两个女儿,两种态度,这样一对比,温成濯心也稍稍朝着她偏了些。
而这会儿,黎婉华和温长庚也因为楼下的吵闹声都跑了下来,再看到眼前这一幕,黎婉华又还有什么不明白的?
准是温可心没有听自己的话,当着温成濯的面说了一些不该说的话了。
“可心,我平时都是怎么跟你说的?亦舒就是你的姐姐,你对她怎么能这么不尊重呢?还不赶紧跟她道歉!”
不过是短短时间,黎婉华就已经捋清楚了后路。
家里是温成濯说了算,这要是惹得他不喜了,温可心日后该怎么办?
见到自己的母亲过来,温可心的泪水已经在眼眶里面打转了,可是半天都没有落下。
温长庚也是一脸的严肃,亦舒平日里乖巧听话,倒是自己的这个小妹,蛮横无理,也该好好管教一下才是。
在这三人的逼视下,哪怕温可心再不情愿,也不得不低头了,只是她的心中,对温亦舒的恨意却是愈发深了一层。
“对不起……”
“没关系的,可心现在还是孩子心性,难免会有一些做错说错的事情,爸你也别跟她计较了。”
温亦舒大度地摆了摆手,面上也是一派亲和模样。
温长庚见状也跟着附和道。
“可心,你以后可得多跟亦舒学学,别总是闹小孩子脾气。”
温可心低下了头,脸上还带着疼意。
这场风波就算是平息了,顶着黎婉华那暗恨的眼神,温亦舒模样依旧乖巧。
“爸,我今天得出去一趟。”
说罢,她的脸上便浮起了两抹红晕来。
温成濯也是过来人了,见此还有什么不明白的?
“是跟宫家大少爷吧?那你还不赶紧去,可别让他久等了。”
“嗯,那我现在就出门。”
娇羞地点了两下头后,温可心便在温可心那嫉恨的眼神中打扮出门了。
依旧还是温长庚送自己,不过这次因为她要见的人有些特殊,所以温亦舒就没让他送到咖啡厅门口。
“宫少约你在这里做什么?”
咖啡馆并不是很显眼,但是装潢精致,也算是符合宫屹北他的形象了。
“不知道,他说的地点就是这里,应该是想要跟我聊聊天吧。”
温亦舒又恢复到了那副天真无邪的样子,看的温长庚心头也是一软。
“好,那你进去吧,有事给我打电话就好。”
目送着男人回到车内,温亦舒这才朝着自己早就定好的包厢走去。
包厢内,一个带着眼镜的中年男人已经等在了这里。
“温小姐。”
当看到温亦舒进来后,中年男人的脸上也露出了一到激动的神情来。
“韩律师,这次就要辛苦你跑一趟了。”
韩城笑了笑,语气中也带上了几分感叹。
“哪里算是什么麻烦,小姐你愿意找上我,我就已经很高兴了。

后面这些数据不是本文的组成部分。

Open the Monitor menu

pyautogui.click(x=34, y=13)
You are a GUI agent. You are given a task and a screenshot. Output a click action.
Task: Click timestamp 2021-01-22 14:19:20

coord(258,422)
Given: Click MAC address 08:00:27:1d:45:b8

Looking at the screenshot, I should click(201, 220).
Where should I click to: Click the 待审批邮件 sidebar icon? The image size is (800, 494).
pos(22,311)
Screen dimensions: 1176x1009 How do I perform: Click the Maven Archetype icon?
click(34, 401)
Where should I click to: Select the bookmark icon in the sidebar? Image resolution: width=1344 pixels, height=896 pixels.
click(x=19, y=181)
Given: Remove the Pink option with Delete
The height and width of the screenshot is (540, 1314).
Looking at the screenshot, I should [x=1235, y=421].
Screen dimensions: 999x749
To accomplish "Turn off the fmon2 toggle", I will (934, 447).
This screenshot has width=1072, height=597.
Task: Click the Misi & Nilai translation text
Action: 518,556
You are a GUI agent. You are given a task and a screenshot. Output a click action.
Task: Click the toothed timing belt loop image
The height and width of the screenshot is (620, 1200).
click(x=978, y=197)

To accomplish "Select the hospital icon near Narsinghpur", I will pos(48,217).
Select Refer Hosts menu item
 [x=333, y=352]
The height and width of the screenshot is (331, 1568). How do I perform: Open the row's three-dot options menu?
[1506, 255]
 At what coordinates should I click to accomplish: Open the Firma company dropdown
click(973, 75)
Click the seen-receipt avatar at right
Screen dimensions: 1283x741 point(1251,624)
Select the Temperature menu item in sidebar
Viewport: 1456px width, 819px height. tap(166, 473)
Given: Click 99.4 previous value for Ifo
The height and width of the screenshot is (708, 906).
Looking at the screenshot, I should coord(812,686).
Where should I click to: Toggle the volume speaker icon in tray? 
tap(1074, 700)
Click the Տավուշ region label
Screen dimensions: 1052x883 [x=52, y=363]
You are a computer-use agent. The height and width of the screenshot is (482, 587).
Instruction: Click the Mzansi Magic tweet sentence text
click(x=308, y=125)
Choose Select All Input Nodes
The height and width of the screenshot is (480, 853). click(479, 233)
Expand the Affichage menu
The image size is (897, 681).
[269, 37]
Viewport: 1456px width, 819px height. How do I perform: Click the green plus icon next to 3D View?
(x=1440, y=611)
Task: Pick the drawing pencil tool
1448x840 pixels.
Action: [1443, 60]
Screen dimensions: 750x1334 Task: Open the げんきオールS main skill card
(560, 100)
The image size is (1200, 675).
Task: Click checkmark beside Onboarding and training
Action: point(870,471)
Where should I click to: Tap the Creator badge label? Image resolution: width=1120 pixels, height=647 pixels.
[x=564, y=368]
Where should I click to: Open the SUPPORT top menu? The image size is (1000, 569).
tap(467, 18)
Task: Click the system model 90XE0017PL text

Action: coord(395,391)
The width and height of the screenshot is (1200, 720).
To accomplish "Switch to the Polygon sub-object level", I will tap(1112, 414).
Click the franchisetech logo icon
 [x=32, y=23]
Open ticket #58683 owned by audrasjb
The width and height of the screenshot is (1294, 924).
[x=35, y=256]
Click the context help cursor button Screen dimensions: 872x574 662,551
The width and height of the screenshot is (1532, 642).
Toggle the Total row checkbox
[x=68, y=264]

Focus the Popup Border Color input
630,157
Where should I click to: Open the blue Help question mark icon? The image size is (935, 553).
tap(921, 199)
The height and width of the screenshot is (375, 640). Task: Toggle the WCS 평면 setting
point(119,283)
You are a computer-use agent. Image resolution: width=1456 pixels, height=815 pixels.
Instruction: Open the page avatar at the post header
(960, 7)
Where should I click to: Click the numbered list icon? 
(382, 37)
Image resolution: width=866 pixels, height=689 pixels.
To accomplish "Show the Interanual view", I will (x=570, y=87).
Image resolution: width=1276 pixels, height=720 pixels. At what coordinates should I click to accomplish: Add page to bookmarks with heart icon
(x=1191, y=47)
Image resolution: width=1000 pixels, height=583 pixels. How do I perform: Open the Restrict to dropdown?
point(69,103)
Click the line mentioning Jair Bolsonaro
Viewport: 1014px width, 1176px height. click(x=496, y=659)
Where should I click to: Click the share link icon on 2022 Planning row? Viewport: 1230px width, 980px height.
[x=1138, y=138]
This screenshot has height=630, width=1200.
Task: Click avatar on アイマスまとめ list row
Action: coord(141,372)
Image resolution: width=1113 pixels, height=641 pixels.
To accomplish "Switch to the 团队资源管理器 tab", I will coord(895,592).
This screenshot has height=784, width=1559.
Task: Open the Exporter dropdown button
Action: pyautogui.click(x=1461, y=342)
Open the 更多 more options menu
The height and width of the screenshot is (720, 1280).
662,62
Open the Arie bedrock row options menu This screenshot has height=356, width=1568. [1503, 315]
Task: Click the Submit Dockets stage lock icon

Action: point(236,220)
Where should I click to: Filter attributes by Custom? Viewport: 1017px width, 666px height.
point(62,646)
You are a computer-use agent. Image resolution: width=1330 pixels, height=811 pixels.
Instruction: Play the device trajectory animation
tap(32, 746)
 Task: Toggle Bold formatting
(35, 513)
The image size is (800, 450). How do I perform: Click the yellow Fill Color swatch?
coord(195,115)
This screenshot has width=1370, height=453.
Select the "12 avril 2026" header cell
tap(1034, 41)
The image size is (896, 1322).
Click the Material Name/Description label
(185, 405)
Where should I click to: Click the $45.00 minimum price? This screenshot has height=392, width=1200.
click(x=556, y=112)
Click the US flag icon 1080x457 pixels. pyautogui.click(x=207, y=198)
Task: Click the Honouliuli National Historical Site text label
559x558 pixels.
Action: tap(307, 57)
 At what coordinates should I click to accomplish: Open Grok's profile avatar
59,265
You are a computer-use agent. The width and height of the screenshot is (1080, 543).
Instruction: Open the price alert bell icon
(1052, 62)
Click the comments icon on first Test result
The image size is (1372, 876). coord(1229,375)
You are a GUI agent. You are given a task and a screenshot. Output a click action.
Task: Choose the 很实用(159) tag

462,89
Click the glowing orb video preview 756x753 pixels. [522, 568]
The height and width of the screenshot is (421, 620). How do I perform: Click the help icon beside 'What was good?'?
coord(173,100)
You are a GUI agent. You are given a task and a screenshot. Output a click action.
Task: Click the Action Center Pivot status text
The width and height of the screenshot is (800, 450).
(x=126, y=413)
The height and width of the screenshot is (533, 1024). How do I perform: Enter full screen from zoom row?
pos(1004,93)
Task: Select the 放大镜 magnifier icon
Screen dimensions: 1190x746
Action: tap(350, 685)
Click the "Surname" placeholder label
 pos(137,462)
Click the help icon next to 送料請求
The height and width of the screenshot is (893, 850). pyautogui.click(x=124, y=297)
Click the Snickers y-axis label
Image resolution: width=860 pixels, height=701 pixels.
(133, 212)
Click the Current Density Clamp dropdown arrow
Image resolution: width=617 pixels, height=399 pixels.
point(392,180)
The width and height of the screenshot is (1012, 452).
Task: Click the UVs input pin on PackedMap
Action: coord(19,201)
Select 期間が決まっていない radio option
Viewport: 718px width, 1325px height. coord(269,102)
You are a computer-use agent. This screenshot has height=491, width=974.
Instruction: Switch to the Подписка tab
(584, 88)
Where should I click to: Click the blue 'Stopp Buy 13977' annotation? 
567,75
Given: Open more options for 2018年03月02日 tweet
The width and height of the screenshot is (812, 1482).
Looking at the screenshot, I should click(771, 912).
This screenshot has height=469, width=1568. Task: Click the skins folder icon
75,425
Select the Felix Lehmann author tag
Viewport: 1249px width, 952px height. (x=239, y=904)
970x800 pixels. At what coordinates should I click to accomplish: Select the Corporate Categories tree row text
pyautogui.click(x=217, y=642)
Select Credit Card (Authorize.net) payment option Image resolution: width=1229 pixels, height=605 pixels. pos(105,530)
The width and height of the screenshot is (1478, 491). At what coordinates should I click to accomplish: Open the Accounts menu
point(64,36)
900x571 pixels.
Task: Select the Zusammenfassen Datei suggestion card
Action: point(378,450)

”
温亦舒一路上提着的心在这里也算是短暂的放松了些,韩城是外公的人,也是看着自己长大的,不然的话,外公也不会放心地把有关遗产的事情交付给他办理。
“韩叔,关于我外公遗产的事情,我现在能够继承了吗?”
按照外公遗嘱里面所说的,她需要在成年后才能够继承,现在她已经成年了,但是她还是怕中间会生什么变故。
“小姐你放心好了,所有的事情我都给你安排好了,这是你外公留下来的遗产名单,你可以先看看。”
韩城从自己的公文包中拿出了一份文件,同时还不忘把它翻到相应的页面递到温亦舒的面前。
温亦舒想过很多种可能性,甚至猜想过外公会给自己留下大量的财产。
但是在看到这份名单的时候,她的眼睛里还是升起了一排雾气。
长达数十页的产业名单,除去现在温家的公司以外,光是一些小的产业公司就足足有十几家,而其中最主要的一部分,则是温家公司的股份。
“百分之三十的股份?”
温亦舒知道遗产中的有公司的股份,但是她倒是没有想过,会有这么多的股份。
“怎么会有这么多?”
“现在的温家公司,你父亲名下不过才百分之三十五股份,你名下有百分之五的股份,目前的代理权是在他的手里,剩下的百分之三十则是公司的散股。”
韩城是专门做这一方面的,因此解释起来倒是十分的通俗易懂。
“那如果我继承了这些股份的话,就可以加入股东大会了?”
灯光下,温亦舒捏紧了手里的文件,声音中有些颤抖。
“没错,所以小姐,现在你在家的情况我也大致了解了一下,我是不太建议你签这份合同,至少它在我的手里还可以再保存几年,若是你签下来的话……”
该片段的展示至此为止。